Light
Dark

La promesa del millón de deportaciones: quiénes pagan el costo humano

Aun si la meta no se cumple en los términos anunciados, el daño ya está hecho: cientos de miles de personas han sido expulsadas, muchas de ellas con trayectorias laborales consolidadas, con patrimonios en riesgo y con familias profundamente enraizadas en Estados Unidos.

El nuevo ciclo de control migratorio de Estados Unidos se presenta como un aparente éxito: las autoridades presumen reducciones de hasta 95 % en los cruces irregulares en la frontera sur, mientras exhiben un aumento sostenido de las deportaciones. El mensaje oficial es claro: «la migración irregular está bajo control». Pero si se miran con cuidado las cifras y los rostros detrás de ellas, la pregunta inevitable es otra: ¿quiénes están pagando el costo humano de esta promesa política de un millón de deportaciones en el primer año?

La narrativa pública se enfoca en la frontera: menos detenciones, menos intentos de cruce, más «orden». Sin embargo, el corazón de la maquinaria de expulsión ya no está solo en los puntos de entrada, sino en el interior del país. La combinación de controles más duros, acuerdos con terceros países y procedimientos acelerados ha reducido ciertos flujos, pero al mismo tiempo ha disparado las expulsiones de personas que llevan años trabajando, pagando impuestos y construyendo comunidad en Estados Unidos.
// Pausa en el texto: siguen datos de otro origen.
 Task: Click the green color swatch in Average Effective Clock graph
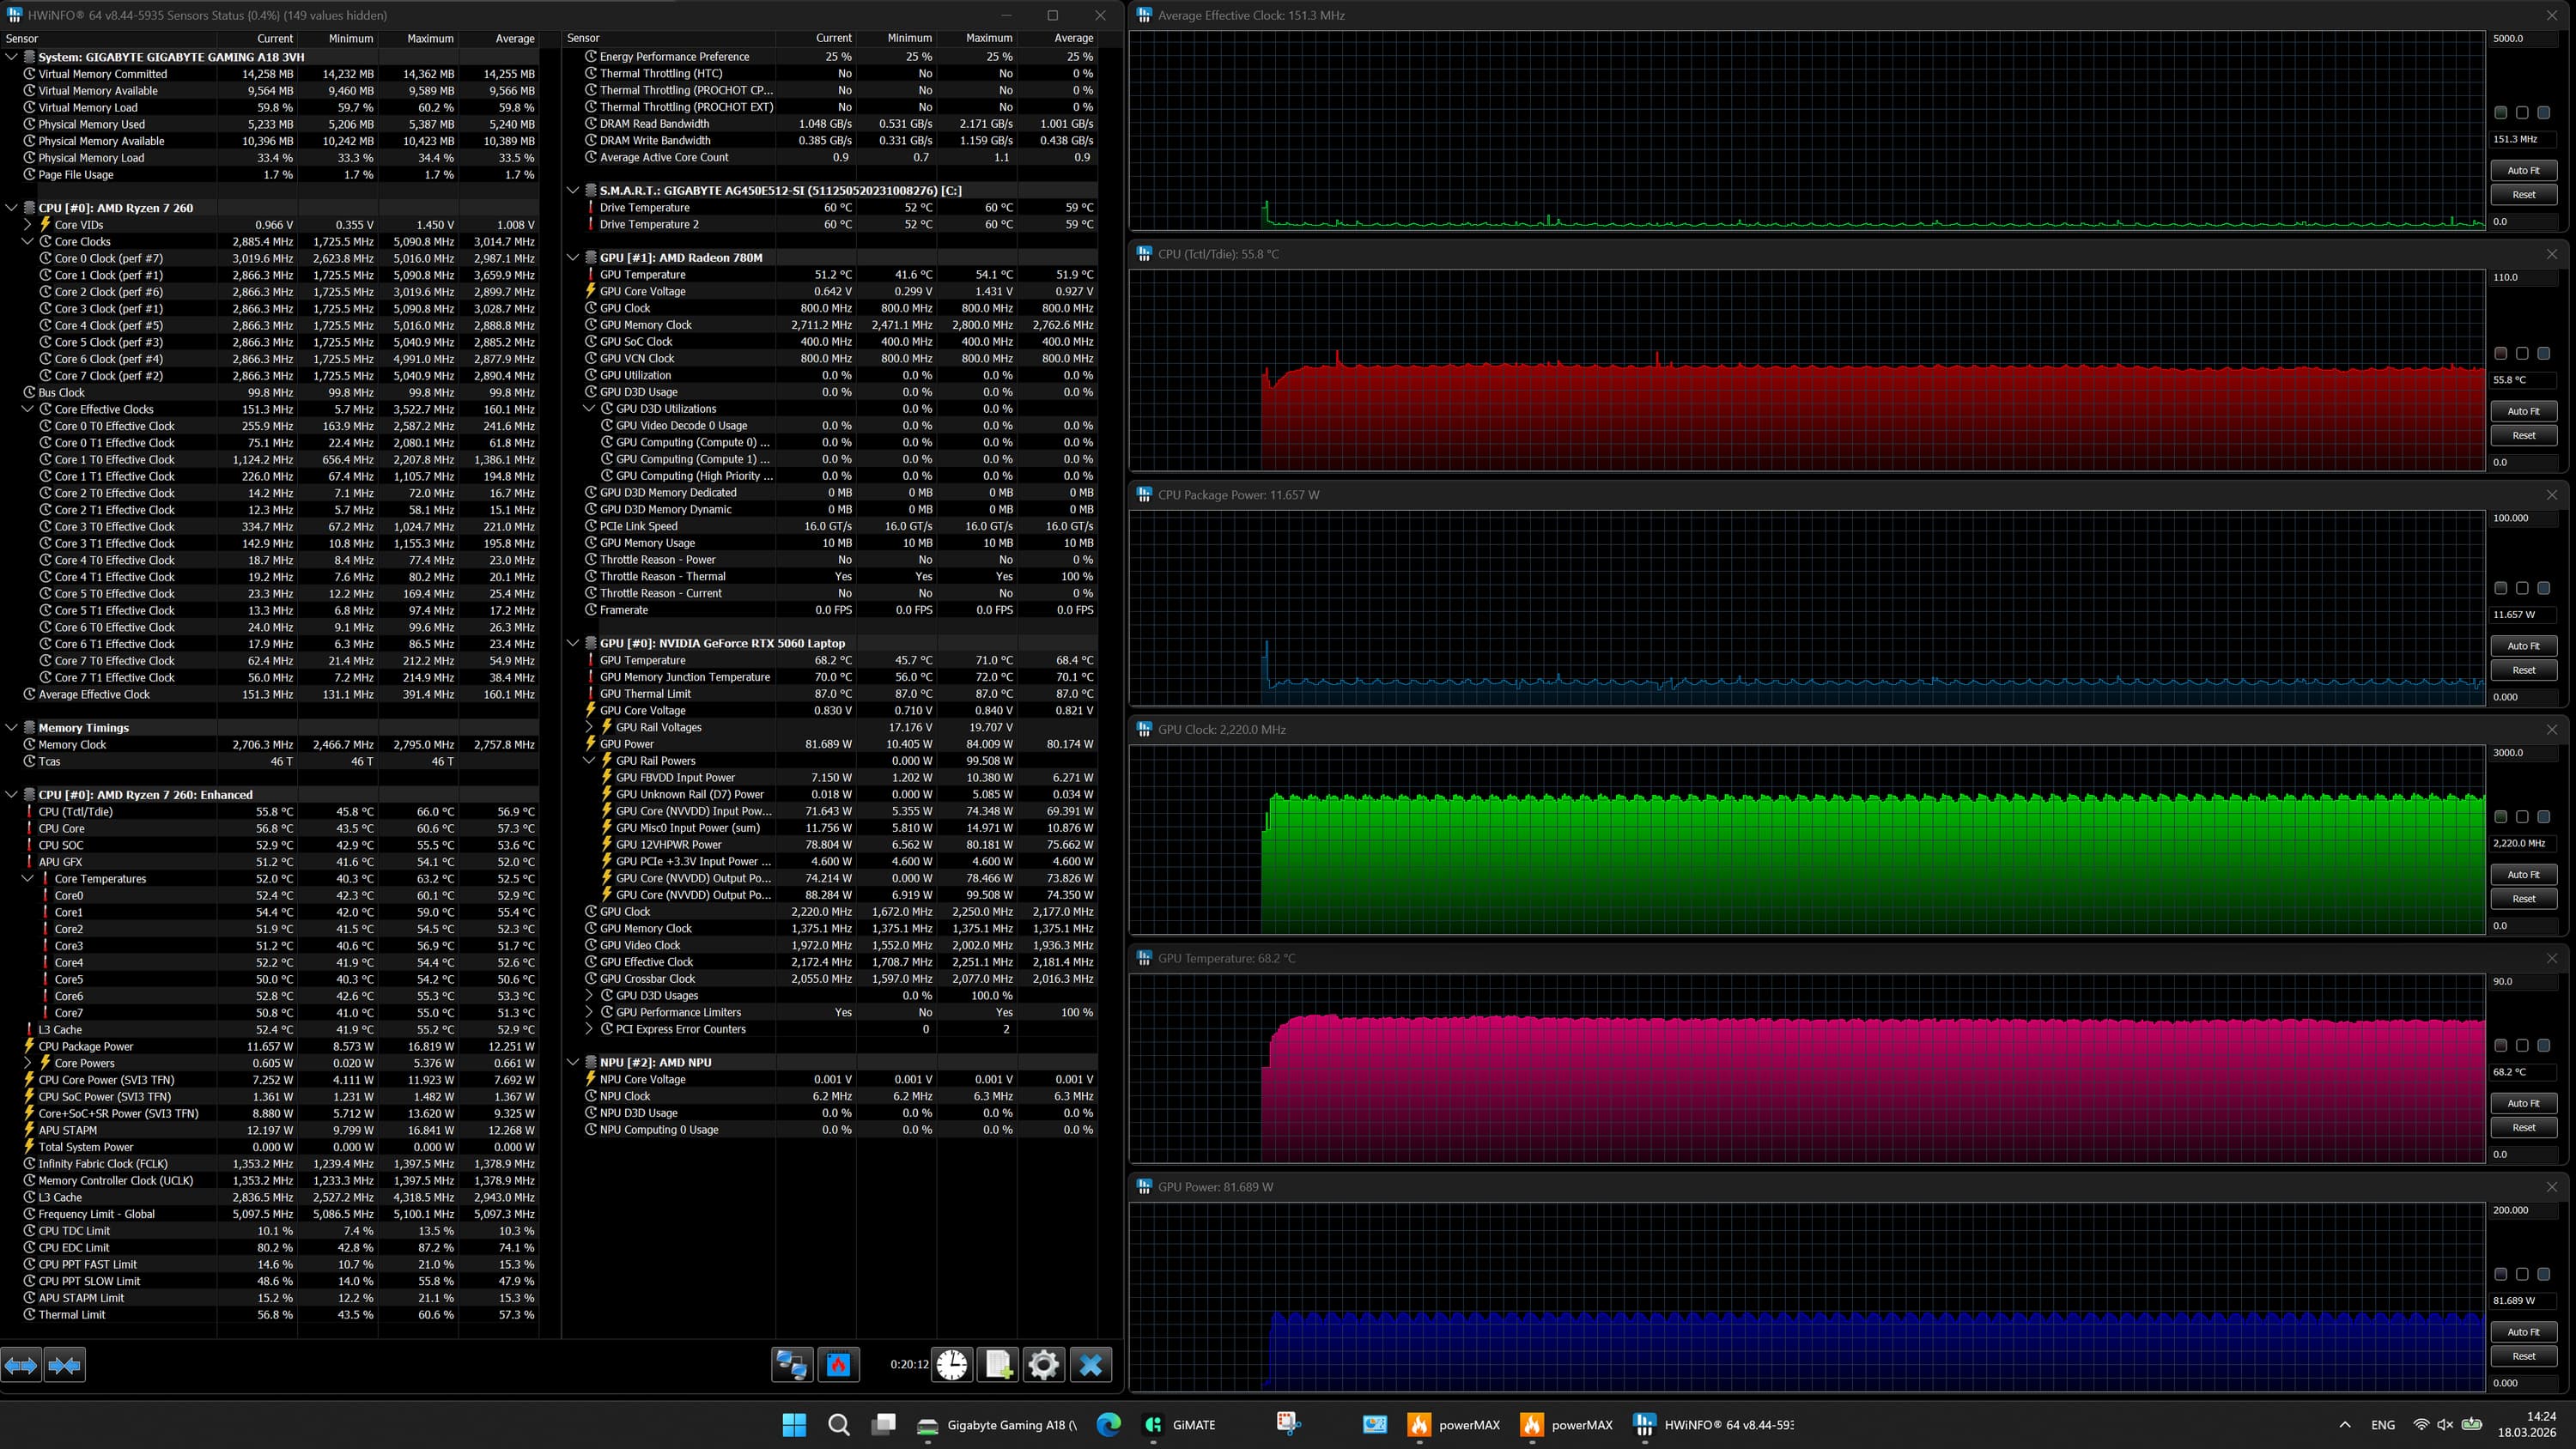pos(2501,113)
Detrás de las estadísticas hay varios grupos claramente identificables. Primero, están las personas detenidas en la frontera y sometidas a procesos exprés de deportación. Muchas de ellas buscan asilo, huyen de la violencia o de la miseria estructural de sus países, pero no logran acceder a representación legal ni a una evaluación seria de su temor creíble. La reducción en los «encuentros» no significa que haya menos necesidad de huir, sino que la ruta se vuelve más peligrosa y más clandestina.

Un segundo grupo son los trabajadores migrantes que ya estaban dentro del país: personas con órdenes de deportación antiguas, con visas vencidas o con estatus irregulares tolerados durante años. Hoy se convierten en blanco de redadas selectivas, controles en centros de trabajo y operativos coordinados con autoridades locales. Muchos tienen hijos ciudadanos, hipotecas, deudas y una vida entera construida en Estados Unidos. Su deportación no es solo un trámite administrativo: es una ruptura violenta que deja familias partidas a ambos lados de la frontera.
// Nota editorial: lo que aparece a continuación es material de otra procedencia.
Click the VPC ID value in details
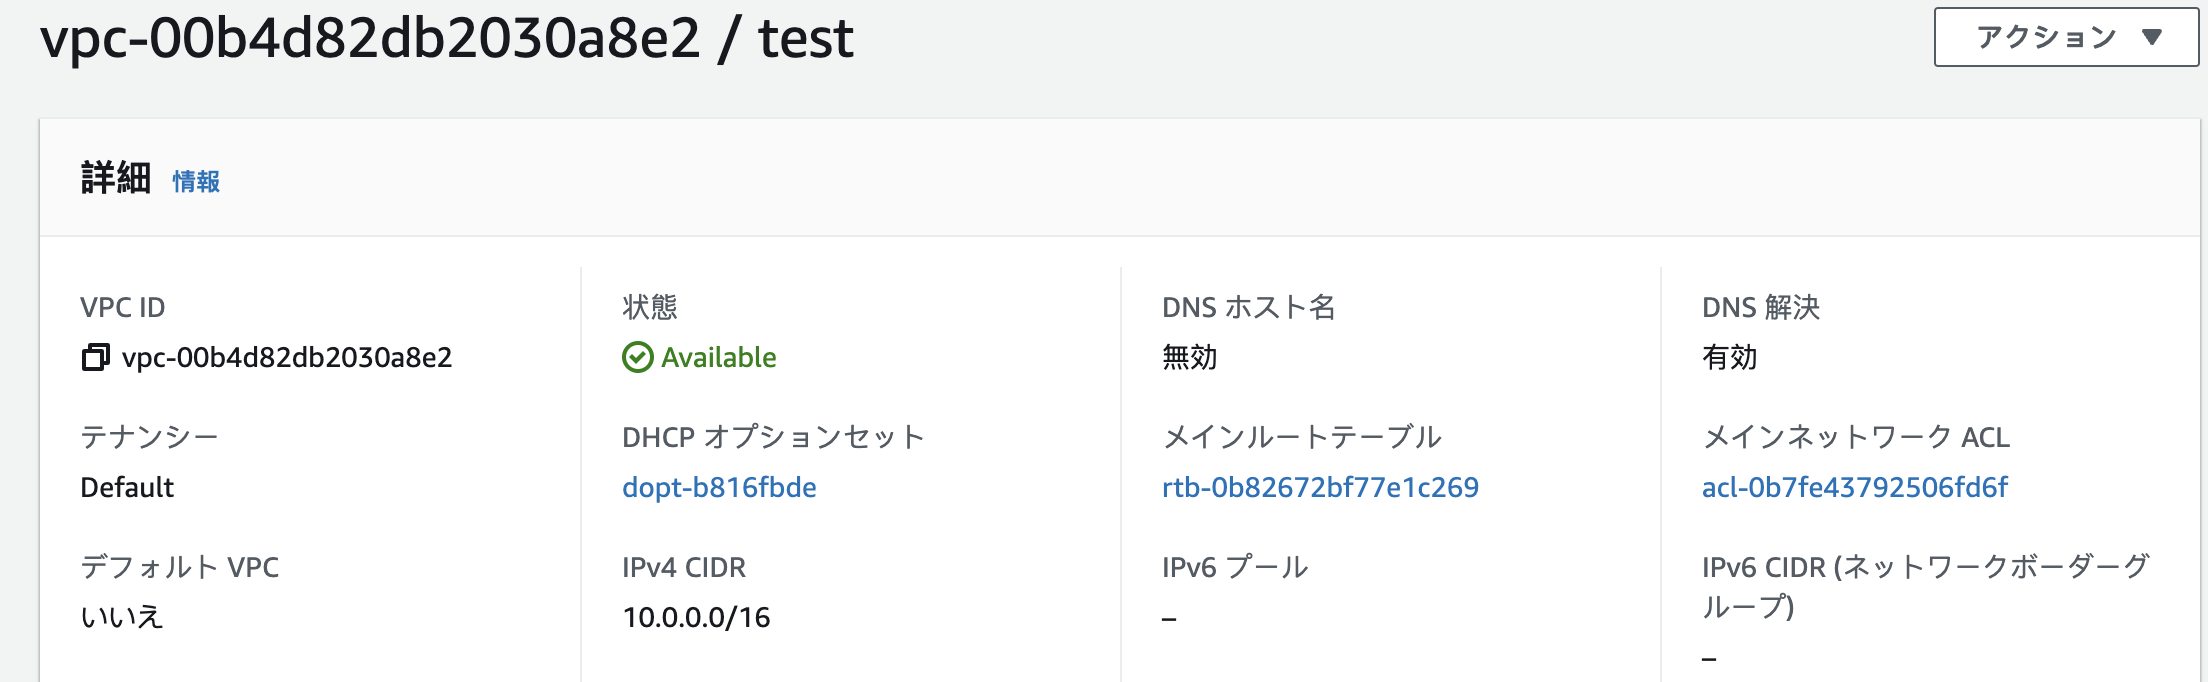The height and width of the screenshot is (682, 2208). pos(287,357)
En tercer lugar están quienes tienen casos pendientes en el sistema migratorio: solicitantes de asilo, familias en procesos ante las cortes, personas bajo programas de libertad condicional o medidas alternativas a la detención. El endurecimiento de criterios y la presión para «limpiar expedientes» empuja a muchos de estos casos hacia la deportación, aun cuando existan elementos fuertes de protección. El sistema deja de ser una vía de acceso a derechos para convertirse en una máquina de expulsión bajo justificación legal.

Un cuarto grupo, especialmente preocupante, lo conforman residentes permanentes con antecedentes penales y personas naturalizadas cuestionadas por supuestos errores o fraudes en su proceso. La amenaza de revisar y revocar ciudadanías, aunque todavía sea limitada en números, envía un mensaje de temor a toda la comunidad migrante: ni siquiera haber obtenido la ciudadanía garantiza estabilidad. Se instala así una sensación de precariedad permanente, donde cualquier error del pasado puede ser usado como excusa para expulsar.
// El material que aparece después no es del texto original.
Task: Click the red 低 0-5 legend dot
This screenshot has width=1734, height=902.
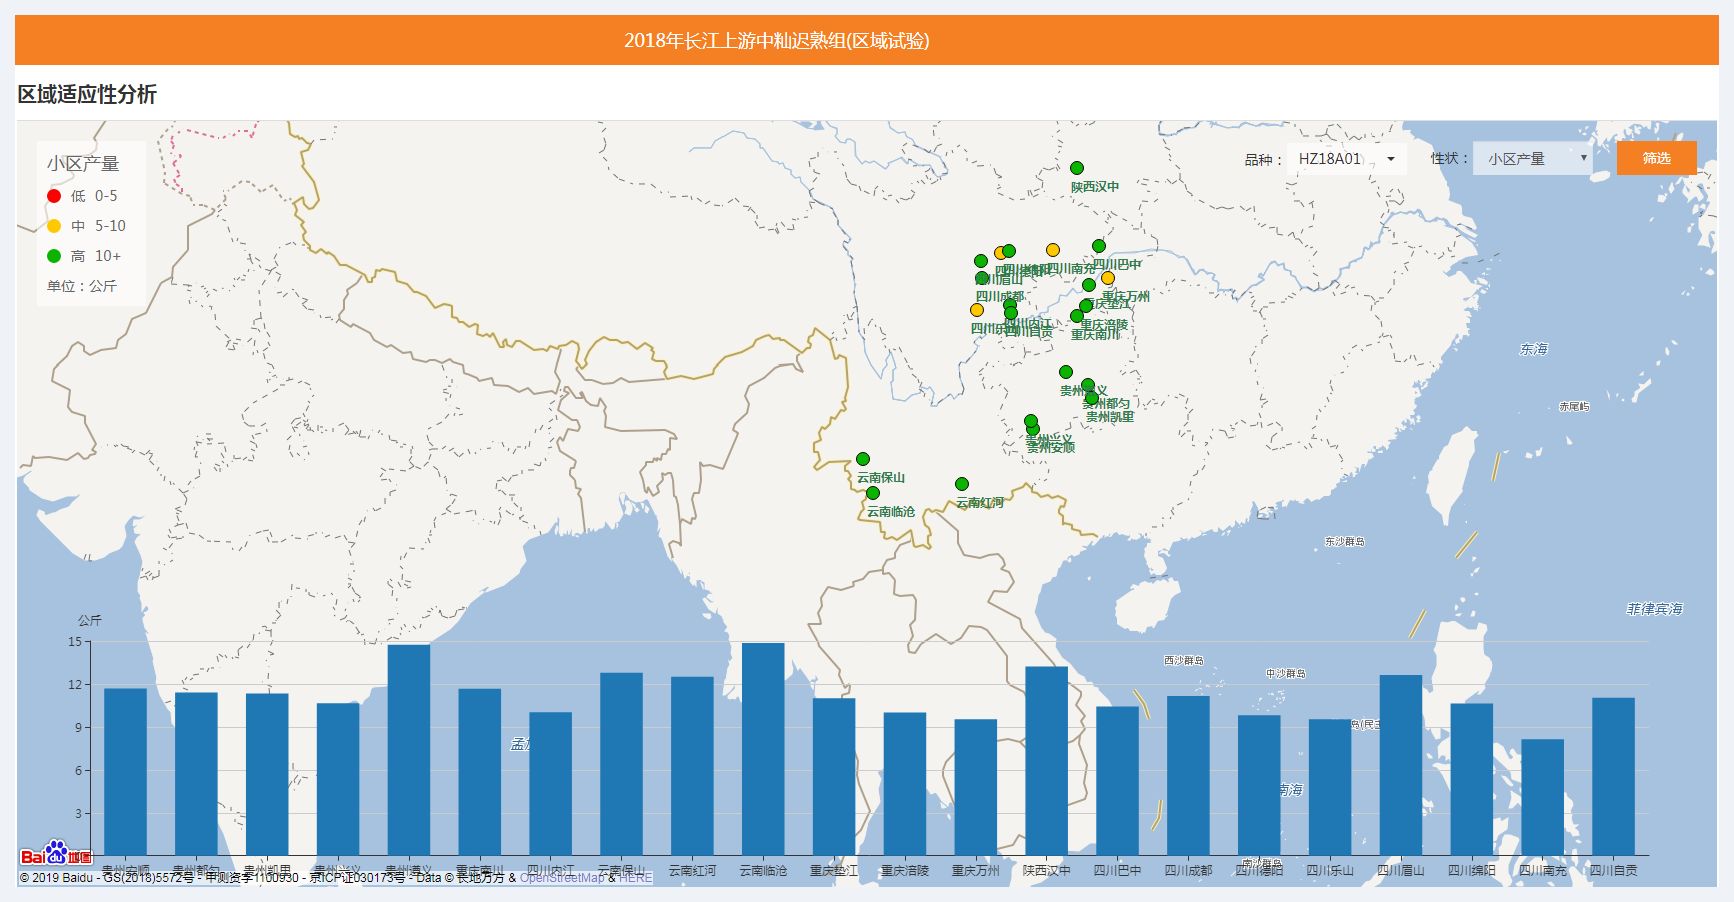Action: (54, 196)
La promesa del millón de deportaciones no se mide únicamente en números alcanzados o no. Aun si la meta no se cumple en los términos anunciados, el daño ya está hecho: cientos de miles de personas han sido expulsadas, muchas de ellas con trayectorias laborales consolidadas, con patrimonios en riesgo y con familias profundamente enraizadas en Estados Unidos. Para países como los de Centroamérica, esto significa más retornados con deudas impagables, proyectos de vida rotos y bienes en peligro tanto allá como aquí.

Frente a esta realidad, el debate no puede quedarse solo en cuántas deportaciones se ejecutan, sino en qué tipo de sociedad se está construyendo. Convertir la expulsión masiva en oferta electoral tiene consecuencias humanas profundas. Y del otro lado de la frontera, nuestros países están obligados a prepararse: proteger el patrimonio de las personas migrantes, ofrecer caminos reales de reinserción y entender que esta ola de deportaciones es parte de una guerra silenciosa contra la movilidad de los pobres. La factura de esa promesa política no la paga la Casa Blanca: la pagan, una vez más, los migrantes y sus familias.